Hexachloroacetone, with the molecular formula C3Cl6O, stands apart as a robust chlorinating agent and precursor for complex synthesis. We see steady demand from those engaged in pharmaceutical synthesis, agrochemicals, and specialty polymers. Over our decades of production, we’ve seen how this molecule’s reactivity—primarily due to its six chlorine atoms and its carbonyl group—delivers certain results others can’t match. Chemists prefer HCA when alternative haloacetones or common chlorinated solvents fall short on either reactivity or selectivity. Its ability to serve as both a reagent and an intermediate gives it great versatility across reaction pathways that otherwise would require multiple steps using less direct methods.

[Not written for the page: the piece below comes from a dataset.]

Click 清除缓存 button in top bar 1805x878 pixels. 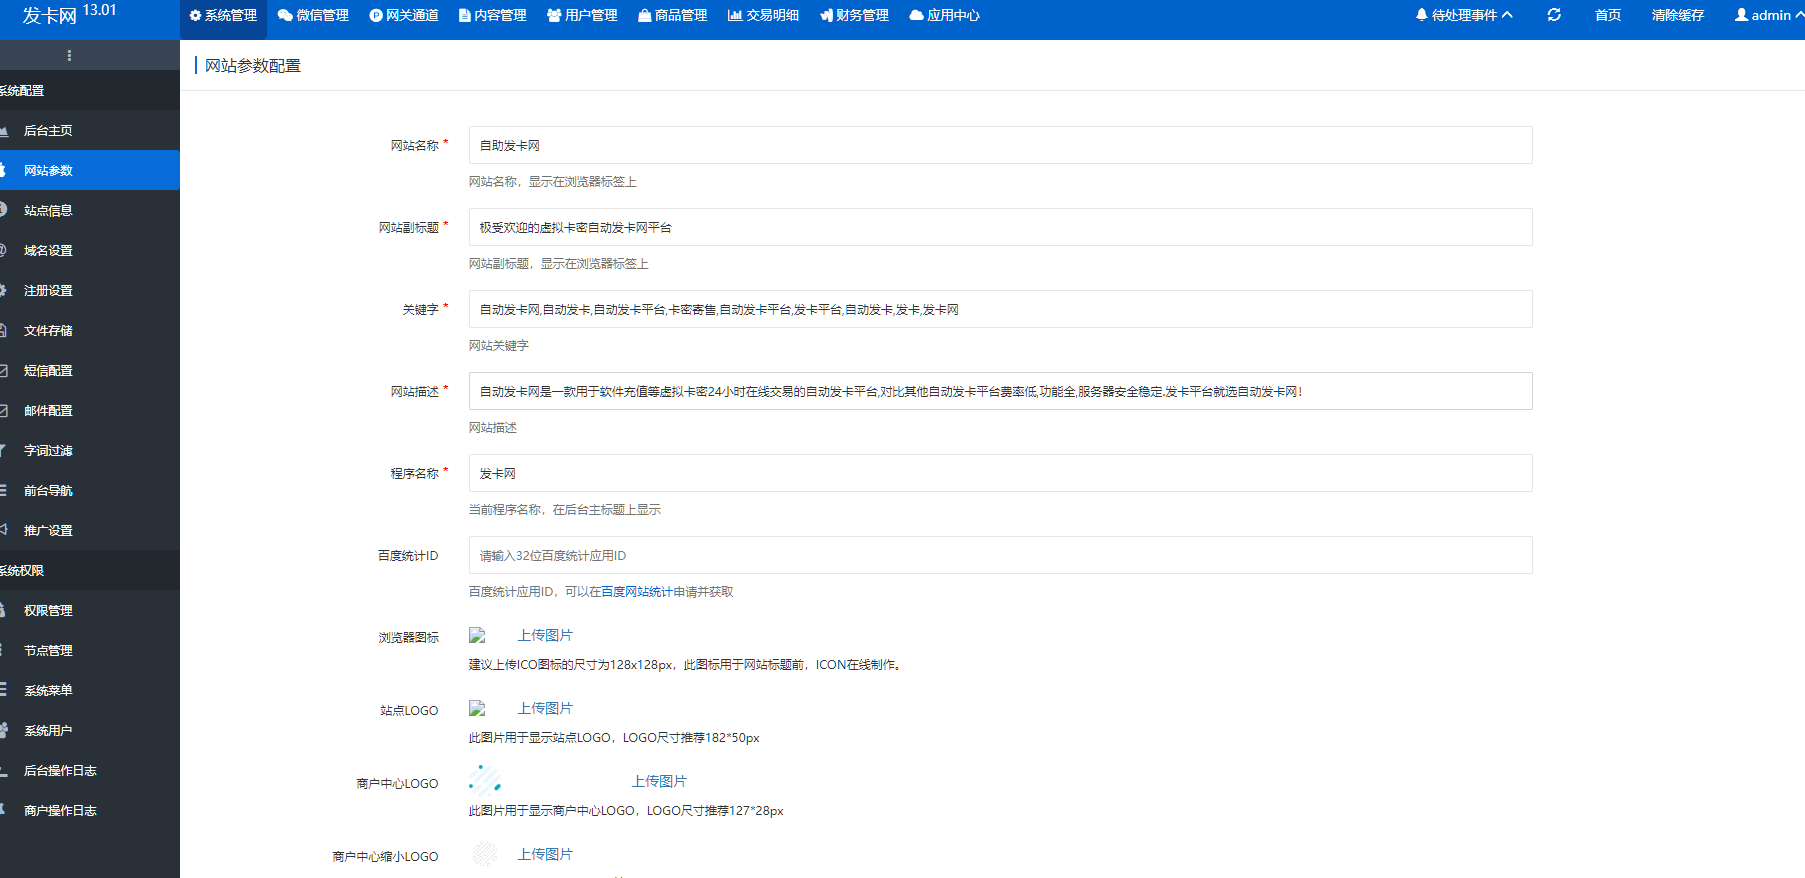(1677, 15)
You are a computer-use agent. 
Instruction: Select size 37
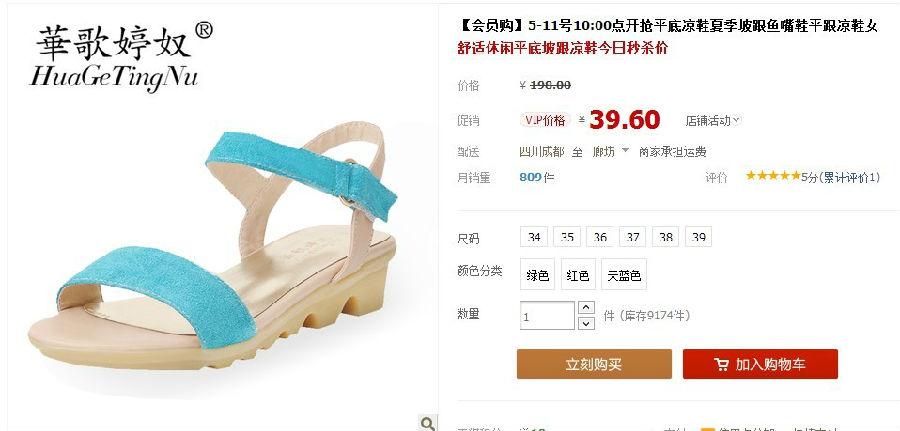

During our many years manufacturing HCA, customers often ask us why it seems so hard to find material that matches strict purity requirements. The answer has little to do with the molecule itself and everything to do with process experience. Incomplete removal of trace contaminants, like unreacted trichloroacetyl chloride or higher homologues, can compromise both performance and downstream safety. Each unit we produce comes from controlled multi-stage distillation, using plant-specific protocols refined by ongoing feedback from experienced end users. Laboratory analysis in our quality control lab doesn’t just show numbers–it links directly to batch process settings. Over time, we have learned that on-specification product gives repeatable results in the field, not just in a technical data sheet.
Our hexachloroacetone, Model HCA-CC-6098, targets industrial users who require purity above 98%, water content below 0.1%, and consistent physical properties. We realized long ago that packaging choices can impact material handling and safety more than many chemical buyers realize. Metal drums line-coated with inert polymers protect against corrosion and contamination. Glass containers are suitable only for small-volume research applications, so we reserve those for specialized customers needing samples below 1 kg. Many users previously worked with HCA repackaged by traders, discovering only after delivery that such practices introduce persistent moisture or even lead to partial decomposition. By managing all packaging in-house and using plant-controlled atmosphere, we avoid these issues entirely.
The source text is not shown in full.